Given request: Can you render every line of the items below as a Markdown table, with the columns No. and Text, and leave out any blank lines?
+-------+
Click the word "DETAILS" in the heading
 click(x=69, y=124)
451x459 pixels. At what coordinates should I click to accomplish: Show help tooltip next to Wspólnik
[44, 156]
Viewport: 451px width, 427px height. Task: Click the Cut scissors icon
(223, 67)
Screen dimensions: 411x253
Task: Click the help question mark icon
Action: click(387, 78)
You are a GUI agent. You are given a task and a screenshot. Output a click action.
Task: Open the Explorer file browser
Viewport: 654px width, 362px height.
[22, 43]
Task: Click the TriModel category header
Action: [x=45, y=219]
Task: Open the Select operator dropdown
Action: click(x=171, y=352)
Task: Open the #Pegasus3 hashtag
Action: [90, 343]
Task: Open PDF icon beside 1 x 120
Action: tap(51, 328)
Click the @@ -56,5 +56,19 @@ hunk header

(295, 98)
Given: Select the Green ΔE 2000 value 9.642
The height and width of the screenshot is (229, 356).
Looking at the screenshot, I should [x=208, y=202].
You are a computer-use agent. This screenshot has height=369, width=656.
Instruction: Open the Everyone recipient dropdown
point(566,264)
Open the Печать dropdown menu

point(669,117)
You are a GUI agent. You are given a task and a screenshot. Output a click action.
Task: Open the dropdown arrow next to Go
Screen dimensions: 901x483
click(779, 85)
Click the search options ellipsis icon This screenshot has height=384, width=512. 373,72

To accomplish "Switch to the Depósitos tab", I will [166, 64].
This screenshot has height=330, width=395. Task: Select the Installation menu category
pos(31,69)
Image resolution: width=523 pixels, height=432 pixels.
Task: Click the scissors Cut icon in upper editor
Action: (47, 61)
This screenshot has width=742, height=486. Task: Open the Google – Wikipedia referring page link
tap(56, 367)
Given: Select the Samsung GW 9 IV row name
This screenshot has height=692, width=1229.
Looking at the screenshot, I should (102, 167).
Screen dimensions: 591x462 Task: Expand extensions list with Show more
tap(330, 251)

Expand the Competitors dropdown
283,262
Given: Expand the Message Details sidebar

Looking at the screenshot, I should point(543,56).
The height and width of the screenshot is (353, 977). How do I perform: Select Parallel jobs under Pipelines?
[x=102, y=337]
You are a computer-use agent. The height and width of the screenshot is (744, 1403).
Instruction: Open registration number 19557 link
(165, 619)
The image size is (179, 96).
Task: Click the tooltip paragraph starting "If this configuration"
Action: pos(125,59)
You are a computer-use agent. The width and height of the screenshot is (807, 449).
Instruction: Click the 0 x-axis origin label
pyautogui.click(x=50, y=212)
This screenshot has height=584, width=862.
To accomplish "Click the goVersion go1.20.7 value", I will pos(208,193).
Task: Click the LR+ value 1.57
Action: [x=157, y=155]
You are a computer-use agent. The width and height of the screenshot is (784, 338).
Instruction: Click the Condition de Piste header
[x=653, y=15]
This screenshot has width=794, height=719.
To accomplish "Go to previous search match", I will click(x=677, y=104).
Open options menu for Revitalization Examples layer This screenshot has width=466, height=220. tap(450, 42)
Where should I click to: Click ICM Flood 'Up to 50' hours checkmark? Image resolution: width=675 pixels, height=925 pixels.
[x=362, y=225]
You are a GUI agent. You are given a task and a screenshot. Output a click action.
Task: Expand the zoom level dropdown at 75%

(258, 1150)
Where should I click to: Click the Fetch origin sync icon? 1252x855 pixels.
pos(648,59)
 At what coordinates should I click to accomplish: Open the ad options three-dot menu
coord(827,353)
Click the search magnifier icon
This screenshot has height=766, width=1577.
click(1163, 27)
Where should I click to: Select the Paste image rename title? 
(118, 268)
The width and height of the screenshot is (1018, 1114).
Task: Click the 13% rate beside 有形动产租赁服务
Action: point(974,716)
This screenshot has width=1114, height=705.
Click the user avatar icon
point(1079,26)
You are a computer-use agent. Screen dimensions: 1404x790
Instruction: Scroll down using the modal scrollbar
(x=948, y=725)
+-------+
Solution:
| No. | Text |
|---|---|
| 1 | Click the word "DETAILS" in the heading |
| 2 |  click(x=69, y=124) |
| 3 | 451x459 pixels. At what coordinates should I click to accomplish: Show help tooltip next to Wspólnik |
| 4 | [44, 156] |
| 5 | Viewport: 451px width, 427px height. Task: Click the Cut scissors icon |
| 6 | (223, 67) |
| 7 | Screen dimensions: 411x253 |
| 8 | Task: Click the help question mark icon |
| 9 | Action: click(387, 78) |
| 10 | You are a GUI agent. You are given a task and a screenshot. Output a click action. |
| 11 | Task: Open the Explorer file browser |
| 12 | Viewport: 654px width, 362px height. |
| 13 | [22, 43] |
| 14 | Task: Click the TriModel category header |
| 15 | Action: [x=45, y=219] |
| 16 | Task: Open the Select operator dropdown |
| 17 | Action: click(x=171, y=352) |
| 18 | Task: Open the #Pegasus3 hashtag |
| 19 | Action: [90, 343] |
| 20 | Task: Open PDF icon beside 1 x 120 |
| 21 | Action: tap(51, 328) |
| 22 | Click the @@ -56,5 +56,19 @@ hunk header |
| 23 | (295, 98) |
| 24 | Given: Select the Green ΔE 2000 value 9.642 |
| 25 | The height and width of the screenshot is (229, 356). |
| 26 | Looking at the screenshot, I should [x=208, y=202]. |
| 27 | You are a computer-use agent. This screenshot has height=369, width=656. |
| 28 | Instruction: Open the Everyone recipient dropdown |
| 29 | point(566,264) |
| 30 | Open the Печать dropdown menu |
| 31 | point(669,117) |
| 32 | You are a GUI agent. You are given a task and a screenshot. Output a click action. |
| 33 | Task: Open the dropdown arrow next to Go |
| 34 | Screen dimensions: 901x483 |
| 35 | click(779, 85) |
| 36 | Click the search options ellipsis icon This screenshot has height=384, width=512. 373,72 |
| 37 | To accomplish "Switch to the Depósitos tab", I will [166, 64]. |
| 38 | This screenshot has height=330, width=395. Task: Select the Installation menu category |
| 39 | pos(31,69) |
| 40 | Image resolution: width=523 pixels, height=432 pixels. |
| 41 | Task: Click the scissors Cut icon in upper editor |
| 42 | Action: (47, 61) |
| 43 | This screenshot has width=742, height=486. Task: Open the Google – Wikipedia referring page link |
| 44 | tap(56, 367) |
| 45 | Given: Select the Samsung GW 9 IV row name |
| 46 | This screenshot has height=692, width=1229. |
| 47 | Looking at the screenshot, I should (102, 167). |
| 48 | Screen dimensions: 591x462 Task: Expand extensions list with Show more |
| 49 | tap(330, 251) |
| 50 | Expand the Competitors dropdown |
| 51 | 283,262 |
| 52 | Given: Expand the Message Details sidebar |
| 53 | Looking at the screenshot, I should point(543,56). |
| 54 | The height and width of the screenshot is (353, 977). How do I perform: Select Parallel jobs under Pipelines? |
| 55 | [x=102, y=337] |
| 56 | You are a computer-use agent. The height and width of the screenshot is (744, 1403). |
| 57 | Instruction: Open registration number 19557 link |
| 58 | (165, 619) |
| 59 | The image size is (179, 96). |
| 60 | Task: Click the tooltip paragraph starting "If this configuration" |
| 61 | Action: pos(125,59) |
| 62 | You are a computer-use agent. The width and height of the screenshot is (807, 449). |
| 63 | Instruction: Click the 0 x-axis origin label |
| 64 | pyautogui.click(x=50, y=212) |
| 65 | This screenshot has height=584, width=862. |
| 66 | To accomplish "Click the goVersion go1.20.7 value", I will pos(208,193). |
| 67 | Task: Click the LR+ value 1.57 |
| 68 | Action: [x=157, y=155] |
| 69 | You are a computer-use agent. The width and height of the screenshot is (784, 338). |
| 70 | Instruction: Click the Condition de Piste header |
| 71 | [x=653, y=15] |
| 72 | This screenshot has width=794, height=719. |
| 73 | To accomplish "Go to previous search match", I will click(x=677, y=104). |
| 74 | Open options menu for Revitalization Examples layer This screenshot has width=466, height=220. tap(450, 42) |
| 75 | Where should I click to: Click ICM Flood 'Up to 50' hours checkmark? Image resolution: width=675 pixels, height=925 pixels. |
| 76 | [x=362, y=225] |
| 77 | You are a GUI agent. You are given a task and a screenshot. Output a click action. |
| 78 | Task: Expand the zoom level dropdown at 75% |
| 79 | (258, 1150) |
| 80 | Where should I click to: Click the Fetch origin sync icon? 1252x855 pixels. |
| 81 | pos(648,59) |
| 82 |  At what coordinates should I click to accomplish: Open the ad options three-dot menu |
| 83 | coord(827,353) |
| 84 | Click the search magnifier icon |
| 85 | This screenshot has height=766, width=1577. |
| 86 | click(1163, 27) |
| 87 | Where should I click to: Select the Paste image rename title?  |
| 88 | (118, 268) |
| 89 | The width and height of the screenshot is (1018, 1114). |
| 90 | Task: Click the 13% rate beside 有形动产租赁服务 |
| 91 | Action: point(974,716) |
| 92 | This screenshot has width=1114, height=705. |
| 93 | Click the user avatar icon |
| 94 | point(1079,26) |
| 95 | You are a computer-use agent. Screen dimensions: 1404x790 |
| 96 | Instruction: Scroll down using the modal scrollbar |
| 97 | (x=948, y=725) |